The first 365 days of a relationship are full of discoveries, learnings and lessons! And that's also true with significant technological shifts. Apache Spark has rapidly transformed the data platform landscape, and has recently reached a 2.0 version, completing an important development cycle. But how to really succeed at rolling Spark into an organization? How to support various use-cases, from machine learning and data products all the way to analytics or reporting? And how to do that step by step, gracefully and efficiently?
I would like to share my experience and learning from a first and intense year moving Spark into production at GetYourGuide, a Berlin startup of 250+ employees in the travel space, with lots of data to analyse and crunch. Whether the starting point is a legacy data warehouse, a Hadoop infrastructure or anything in between, the "playbook" I would like to present aims to touch on the following important questions and topics:
- How to support SQL-based use-cases, as well as complex machine learning on one platform
- How to integrate an existing data warehouse into the rollout strategy
- Which platform to choose, and what needed resources to expect?
- Can everything be done with the Dataset API, are RDD still relevant?
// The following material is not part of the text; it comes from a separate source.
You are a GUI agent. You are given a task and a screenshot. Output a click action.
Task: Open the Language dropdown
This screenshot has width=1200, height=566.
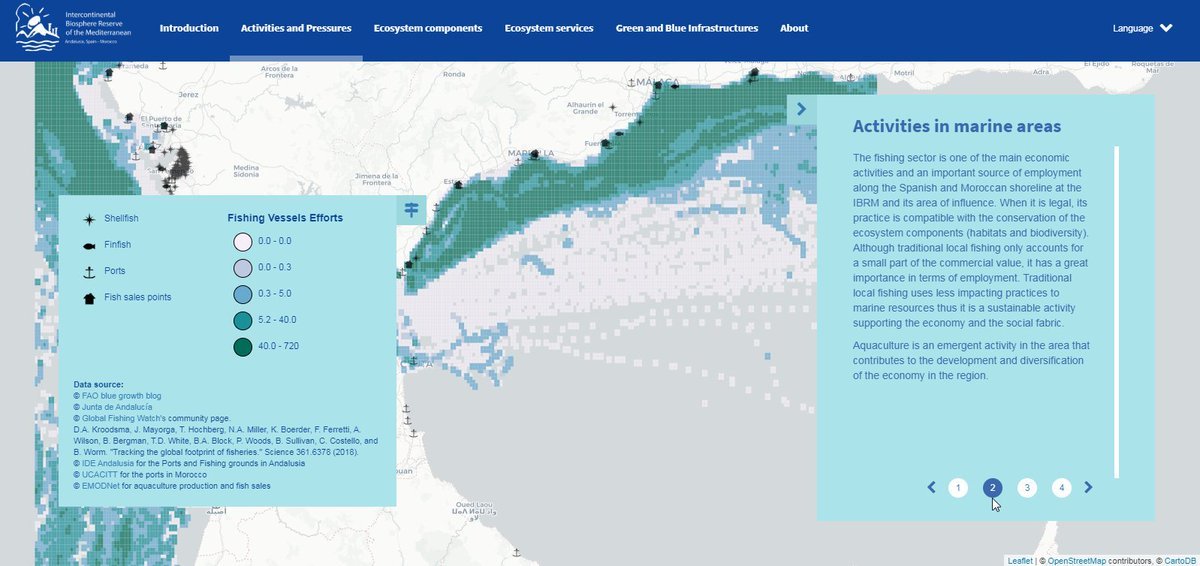(x=1142, y=28)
- How to get started with streaming?
- How to best organize your data, moving from relational tables to a data lake on S3
- How to integrate with existing BI tools? (e.g. Looker)
This presentation will be informative for whoever is currently planning or executing a migration to Spark. It will highlight intermediate technical topics for newcomers, as well as tips and advices to have a successfull first year relationship with Spark!